#### WORK ITEM
Please output each entry in the material beneath exactly as shown.

#### SOURCE MATERIAL
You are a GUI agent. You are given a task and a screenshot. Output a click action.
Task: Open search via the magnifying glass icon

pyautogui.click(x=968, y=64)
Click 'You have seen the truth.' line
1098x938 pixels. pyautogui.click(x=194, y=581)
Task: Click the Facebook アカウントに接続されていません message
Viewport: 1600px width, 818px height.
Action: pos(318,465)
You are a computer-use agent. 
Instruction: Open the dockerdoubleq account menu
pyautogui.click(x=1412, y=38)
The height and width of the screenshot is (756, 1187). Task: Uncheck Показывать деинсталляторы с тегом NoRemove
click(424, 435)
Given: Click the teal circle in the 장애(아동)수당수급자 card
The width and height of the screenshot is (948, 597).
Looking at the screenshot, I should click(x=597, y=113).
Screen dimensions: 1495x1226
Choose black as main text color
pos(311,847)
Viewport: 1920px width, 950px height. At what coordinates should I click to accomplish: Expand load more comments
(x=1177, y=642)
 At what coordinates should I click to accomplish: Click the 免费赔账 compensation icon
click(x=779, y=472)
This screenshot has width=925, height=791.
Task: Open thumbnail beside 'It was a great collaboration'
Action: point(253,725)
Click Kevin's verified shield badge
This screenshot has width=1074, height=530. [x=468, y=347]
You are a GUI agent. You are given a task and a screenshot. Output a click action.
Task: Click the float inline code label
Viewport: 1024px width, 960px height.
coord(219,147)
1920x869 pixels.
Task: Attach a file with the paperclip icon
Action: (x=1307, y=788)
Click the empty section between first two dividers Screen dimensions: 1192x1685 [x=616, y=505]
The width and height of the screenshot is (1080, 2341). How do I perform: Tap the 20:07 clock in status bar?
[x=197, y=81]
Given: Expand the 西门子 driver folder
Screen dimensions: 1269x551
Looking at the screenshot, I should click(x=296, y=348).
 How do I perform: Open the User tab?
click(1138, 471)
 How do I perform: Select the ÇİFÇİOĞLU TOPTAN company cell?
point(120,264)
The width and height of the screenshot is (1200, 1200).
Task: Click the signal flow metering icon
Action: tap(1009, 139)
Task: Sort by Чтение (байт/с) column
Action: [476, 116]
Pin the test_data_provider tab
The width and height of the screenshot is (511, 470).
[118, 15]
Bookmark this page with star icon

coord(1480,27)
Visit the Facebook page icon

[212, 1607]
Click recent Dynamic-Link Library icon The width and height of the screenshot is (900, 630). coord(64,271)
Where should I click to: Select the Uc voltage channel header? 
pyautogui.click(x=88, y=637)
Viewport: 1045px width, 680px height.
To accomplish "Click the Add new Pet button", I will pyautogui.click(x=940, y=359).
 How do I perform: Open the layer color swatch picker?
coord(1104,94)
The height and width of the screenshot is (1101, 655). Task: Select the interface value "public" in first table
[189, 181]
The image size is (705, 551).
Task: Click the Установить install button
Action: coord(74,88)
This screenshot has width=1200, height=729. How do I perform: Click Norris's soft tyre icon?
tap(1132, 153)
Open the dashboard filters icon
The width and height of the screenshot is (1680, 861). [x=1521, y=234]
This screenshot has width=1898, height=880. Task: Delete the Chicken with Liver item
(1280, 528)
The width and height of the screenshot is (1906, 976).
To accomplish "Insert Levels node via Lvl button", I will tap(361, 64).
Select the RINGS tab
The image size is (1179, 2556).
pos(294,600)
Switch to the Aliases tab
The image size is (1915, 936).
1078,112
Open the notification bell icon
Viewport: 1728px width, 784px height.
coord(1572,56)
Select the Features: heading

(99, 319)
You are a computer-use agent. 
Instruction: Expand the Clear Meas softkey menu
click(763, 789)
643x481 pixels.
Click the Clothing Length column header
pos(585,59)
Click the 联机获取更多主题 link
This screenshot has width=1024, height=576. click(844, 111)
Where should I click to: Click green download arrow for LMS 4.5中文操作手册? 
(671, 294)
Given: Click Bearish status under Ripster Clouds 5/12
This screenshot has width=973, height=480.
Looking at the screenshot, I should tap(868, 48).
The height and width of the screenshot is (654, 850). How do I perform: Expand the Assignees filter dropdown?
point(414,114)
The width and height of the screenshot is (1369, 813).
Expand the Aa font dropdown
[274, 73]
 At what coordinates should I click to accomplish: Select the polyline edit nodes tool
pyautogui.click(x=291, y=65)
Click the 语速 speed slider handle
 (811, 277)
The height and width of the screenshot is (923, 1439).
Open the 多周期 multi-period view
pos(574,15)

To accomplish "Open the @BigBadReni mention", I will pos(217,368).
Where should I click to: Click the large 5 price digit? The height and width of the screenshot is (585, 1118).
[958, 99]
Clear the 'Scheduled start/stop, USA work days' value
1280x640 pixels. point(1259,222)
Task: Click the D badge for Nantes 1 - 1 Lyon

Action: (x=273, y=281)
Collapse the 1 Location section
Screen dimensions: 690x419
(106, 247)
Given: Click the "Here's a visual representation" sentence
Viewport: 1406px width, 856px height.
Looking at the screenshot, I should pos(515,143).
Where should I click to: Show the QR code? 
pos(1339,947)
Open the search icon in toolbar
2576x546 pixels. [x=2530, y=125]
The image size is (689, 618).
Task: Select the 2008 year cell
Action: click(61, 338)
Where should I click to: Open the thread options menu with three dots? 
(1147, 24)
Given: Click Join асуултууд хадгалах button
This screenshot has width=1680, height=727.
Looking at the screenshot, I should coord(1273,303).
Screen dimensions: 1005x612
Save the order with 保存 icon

#### ANSWER TO THE EXERCISE
You are a GUI agent. You are given a task and a screenshot. Output a click action.
Task: Open search via the magnifying glass icon

pyautogui.click(x=968, y=64)
Click 'You have seen the truth.' line
1098x938 pixels. pyautogui.click(x=194, y=581)
Task: Click the Facebook アカウントに接続されていません message
Viewport: 1600px width, 818px height.
Action: pos(318,465)
You are a computer-use agent. 
Instruction: Open the dockerdoubleq account menu
pyautogui.click(x=1412, y=38)
The height and width of the screenshot is (756, 1187). Task: Uncheck Показывать деинсталляторы с тегом NoRemove
click(424, 435)
Given: Click the teal circle in the 장애(아동)수당수급자 card
The width and height of the screenshot is (948, 597).
Looking at the screenshot, I should click(x=597, y=113).
Screen dimensions: 1495x1226
Choose black as main text color
pos(311,847)
Viewport: 1920px width, 950px height. At what coordinates should I click to accomplish: Expand load more comments
(x=1177, y=642)
 At what coordinates should I click to accomplish: Click the 免费赔账 compensation icon
click(x=779, y=472)
This screenshot has width=925, height=791.
Task: Open thumbnail beside 'It was a great collaboration'
Action: point(253,725)
Click Kevin's verified shield badge
This screenshot has width=1074, height=530. [x=468, y=347]
You are a GUI agent. You are given a task and a screenshot. Output a click action.
Task: Click the float inline code label
Viewport: 1024px width, 960px height.
coord(219,147)
1920x869 pixels.
Task: Attach a file with the paperclip icon
Action: (x=1307, y=788)
Click the empty section between first two dividers Screen dimensions: 1192x1685 [x=616, y=505]
The width and height of the screenshot is (1080, 2341). How do I perform: Tap the 20:07 clock in status bar?
[x=197, y=81]
Given: Expand the 西门子 driver folder
Screen dimensions: 1269x551
Looking at the screenshot, I should click(x=296, y=348).
 How do I perform: Open the User tab?
click(1138, 471)
 How do I perform: Select the ÇİFÇİOĞLU TOPTAN company cell?
point(120,264)
The width and height of the screenshot is (1200, 1200).
Task: Click the signal flow metering icon
Action: tap(1009, 139)
Task: Sort by Чтение (байт/с) column
Action: [476, 116]
Pin the test_data_provider tab
The width and height of the screenshot is (511, 470).
[118, 15]
Bookmark this page with star icon

coord(1480,27)
Visit the Facebook page icon

[212, 1607]
Click recent Dynamic-Link Library icon The width and height of the screenshot is (900, 630). coord(64,271)
Where should I click to: Select the Uc voltage channel header? 
pyautogui.click(x=88, y=637)
Viewport: 1045px width, 680px height.
To accomplish "Click the Add new Pet button", I will pyautogui.click(x=940, y=359).
 How do I perform: Open the layer color swatch picker?
coord(1104,94)
The height and width of the screenshot is (1101, 655). Task: Select the interface value "public" in first table
[189, 181]
The image size is (705, 551).
Task: Click the Установить install button
Action: coord(74,88)
This screenshot has width=1200, height=729. How do I perform: Click Norris's soft tyre icon?
tap(1132, 153)
Open the dashboard filters icon
The width and height of the screenshot is (1680, 861). [x=1521, y=234]
This screenshot has width=1898, height=880. Task: Delete the Chicken with Liver item
(1280, 528)
The width and height of the screenshot is (1906, 976).
To accomplish "Insert Levels node via Lvl button", I will tap(361, 64).
Select the RINGS tab
The image size is (1179, 2556).
pos(294,600)
Switch to the Aliases tab
The image size is (1915, 936).
1078,112
Open the notification bell icon
Viewport: 1728px width, 784px height.
coord(1572,56)
Select the Features: heading

(99, 319)
You are a computer-use agent. 
Instruction: Expand the Clear Meas softkey menu
click(763, 789)
643x481 pixels.
Click the Clothing Length column header
pos(585,59)
Click the 联机获取更多主题 link
This screenshot has width=1024, height=576. click(844, 111)
Where should I click to: Click green download arrow for LMS 4.5中文操作手册? 
(671, 294)
Given: Click Bearish status under Ripster Clouds 5/12
This screenshot has width=973, height=480.
Looking at the screenshot, I should tap(868, 48).
The height and width of the screenshot is (654, 850). How do I perform: Expand the Assignees filter dropdown?
point(414,114)
The width and height of the screenshot is (1369, 813).
Expand the Aa font dropdown
[274, 73]
 At what coordinates should I click to accomplish: Select the polyline edit nodes tool
pyautogui.click(x=291, y=65)
Click the 语速 speed slider handle
 (811, 277)
The height and width of the screenshot is (923, 1439).
Open the 多周期 multi-period view
pos(574,15)

To accomplish "Open the @BigBadReni mention", I will pos(217,368).
Where should I click to: Click the large 5 price digit? The height and width of the screenshot is (585, 1118).
[958, 99]
Clear the 'Scheduled start/stop, USA work days' value
1280x640 pixels. point(1259,222)
Task: Click the D badge for Nantes 1 - 1 Lyon

Action: (x=273, y=281)
Collapse the 1 Location section
Screen dimensions: 690x419
(106, 247)
Given: Click the "Here's a visual representation" sentence
Viewport: 1406px width, 856px height.
Looking at the screenshot, I should pos(515,143).
Where should I click to: Show the QR code? 
pos(1339,947)
Open the search icon in toolbar
2576x546 pixels. [x=2530, y=125]
The image size is (689, 618).
Task: Select the 2008 year cell
Action: click(61, 338)
Where should I click to: Open the thread options menu with three dots? 
(1147, 24)
Given: Click Join асуултууд хадгалах button
This screenshot has width=1680, height=727.
Looking at the screenshot, I should coord(1273,303).
Screen dimensions: 1005x612
Save the order with 保存 icon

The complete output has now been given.